Stored items:
[Start of Attachment]
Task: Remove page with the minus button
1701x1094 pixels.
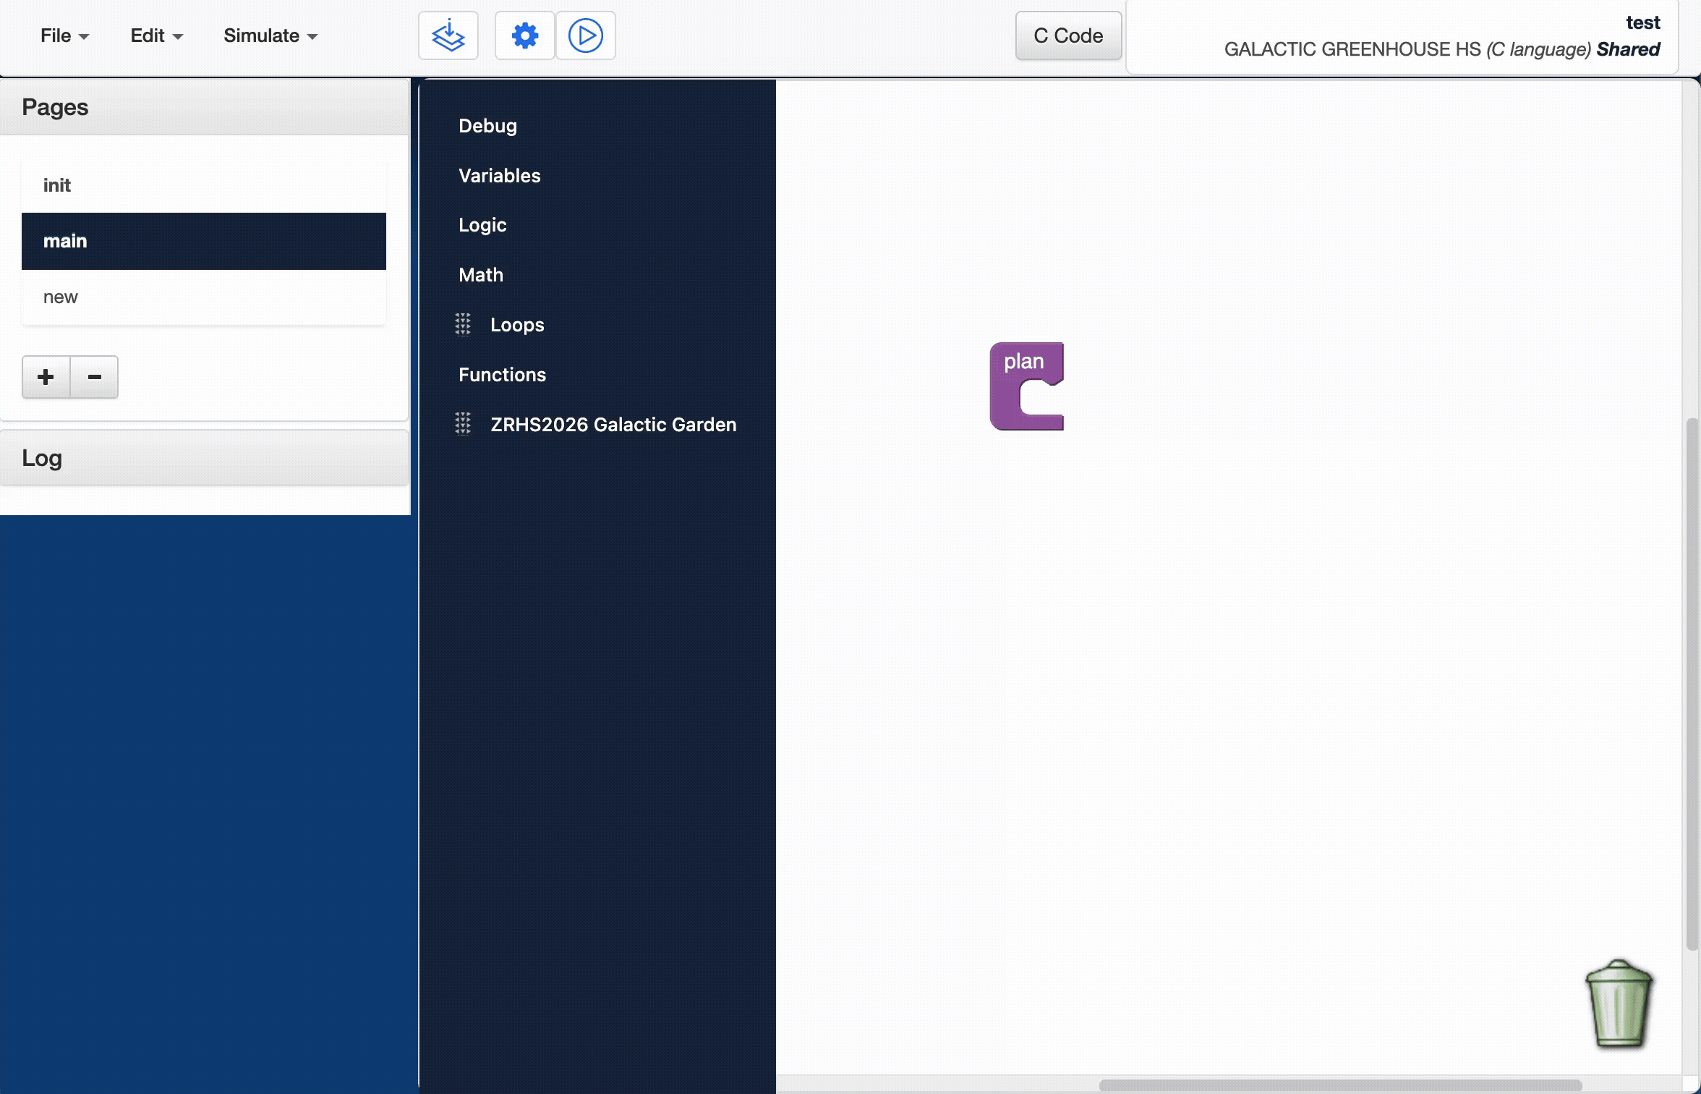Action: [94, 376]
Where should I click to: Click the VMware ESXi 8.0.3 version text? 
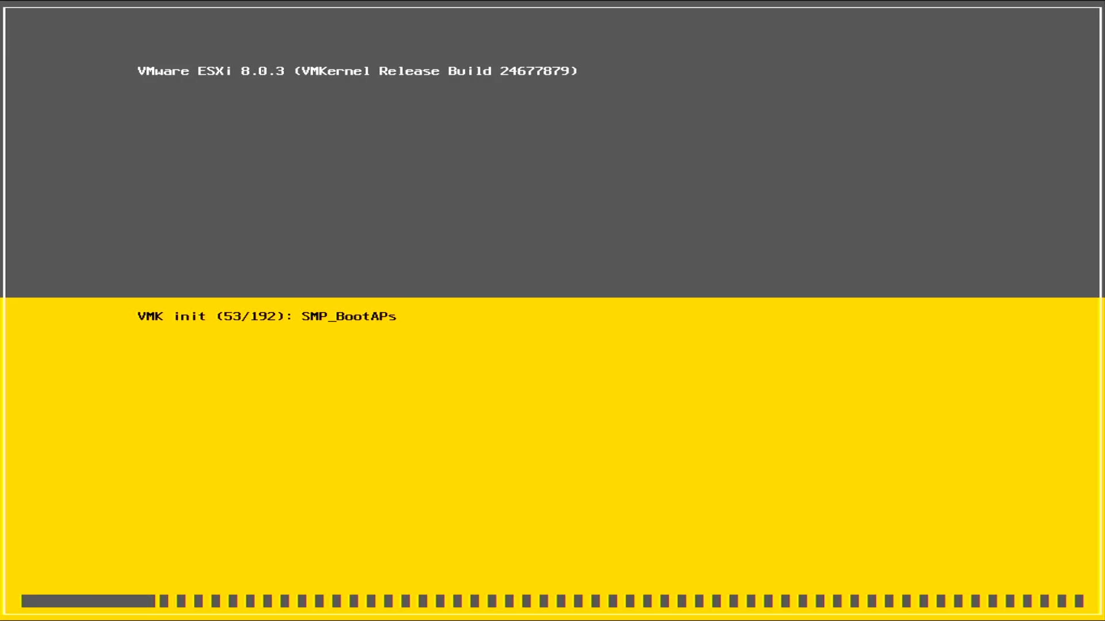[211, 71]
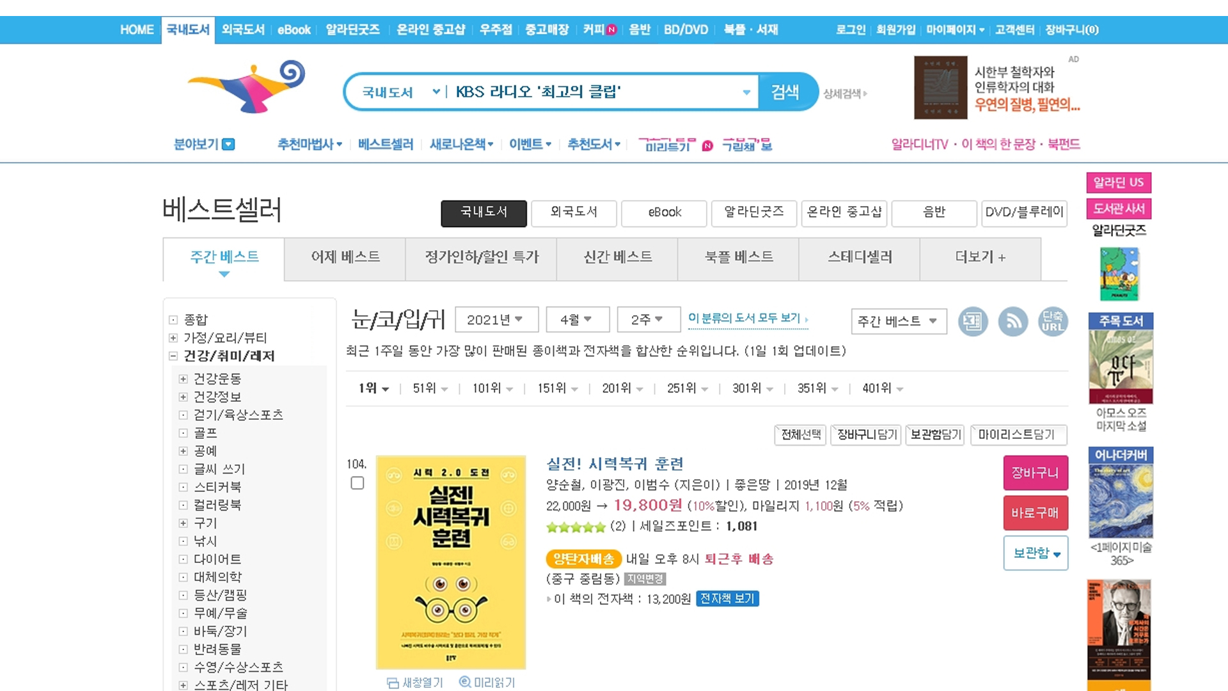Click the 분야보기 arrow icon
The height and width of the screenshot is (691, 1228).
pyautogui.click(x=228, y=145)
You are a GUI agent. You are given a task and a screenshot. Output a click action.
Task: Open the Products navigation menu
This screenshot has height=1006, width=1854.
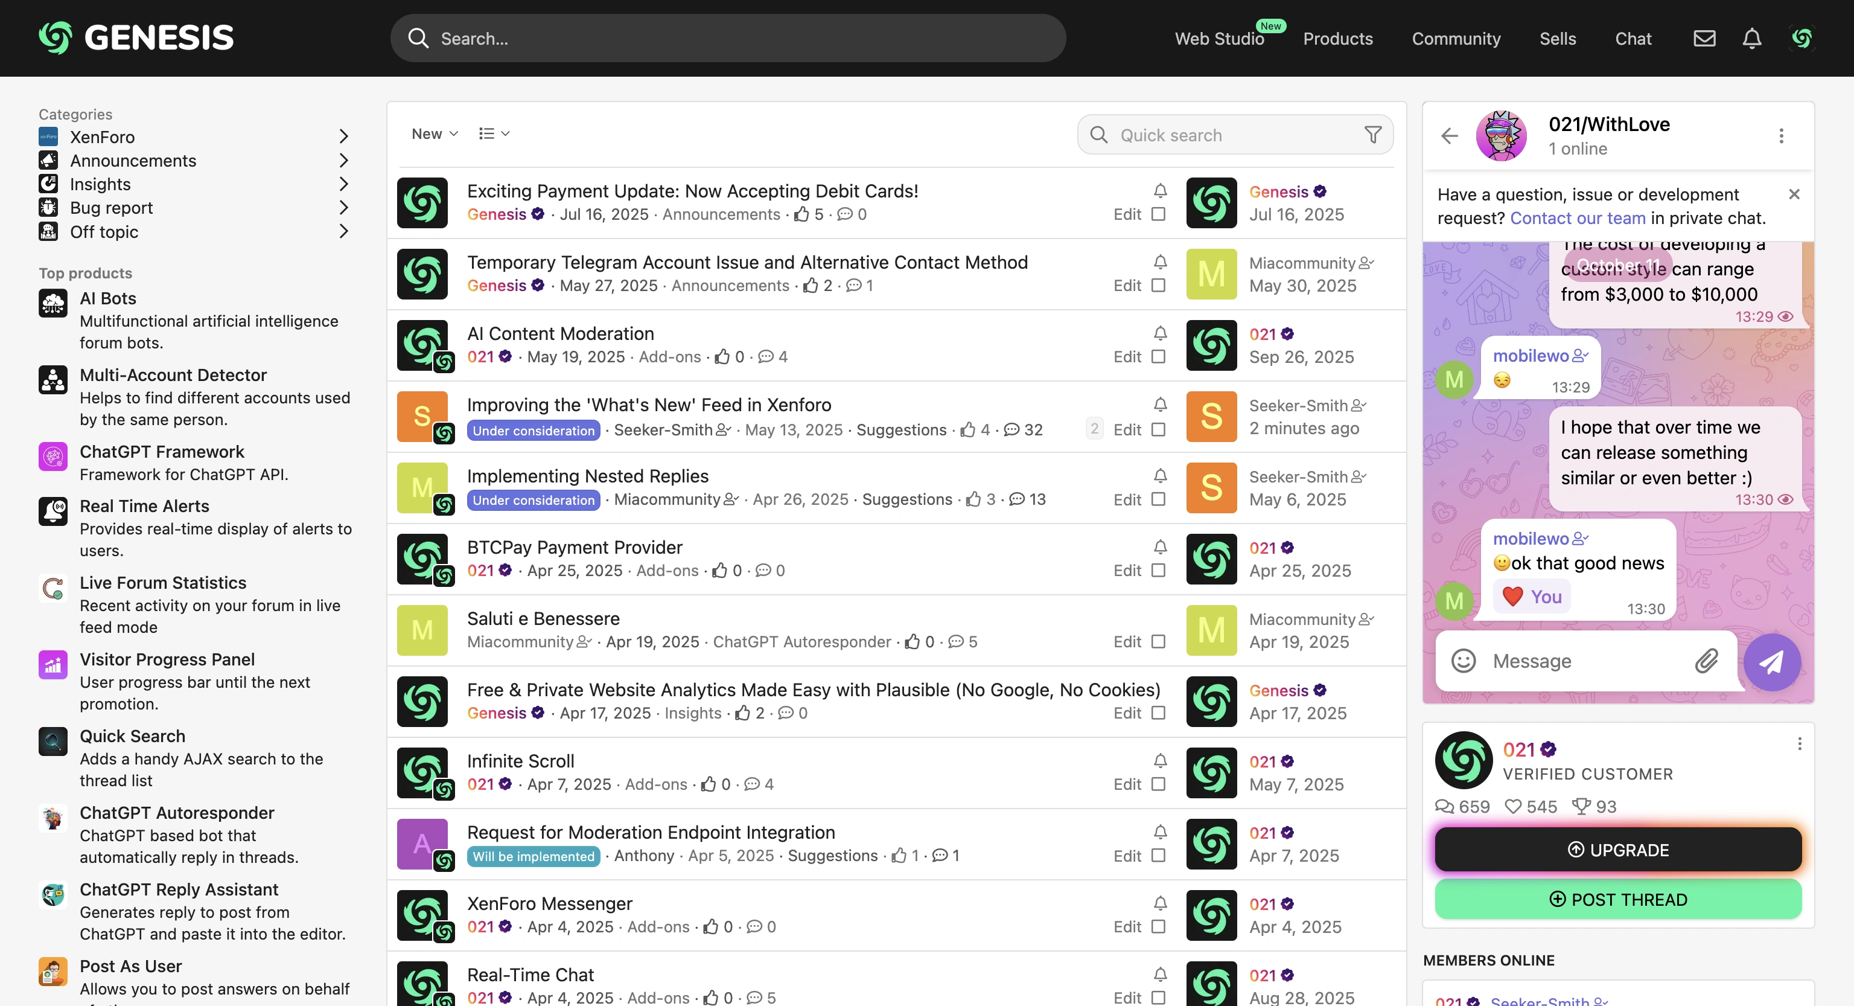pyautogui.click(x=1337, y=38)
[End of Attachment]
Copy out all the data exactly; skip the pictures.

Task: Remove page with the minus button
1701x1094 pixels.
Action: [94, 376]
Where should I click to: Click the VMware ESXi 8.0.3 version text? 
[211, 71]
Click the 분야보기 arrow icon
The height and width of the screenshot is (691, 1228).
pyautogui.click(x=228, y=145)
You are a GUI agent. You are given a task and a screenshot. Output a click action.
Task: Open the Products navigation menu
This screenshot has height=1006, width=1854.
pyautogui.click(x=1337, y=38)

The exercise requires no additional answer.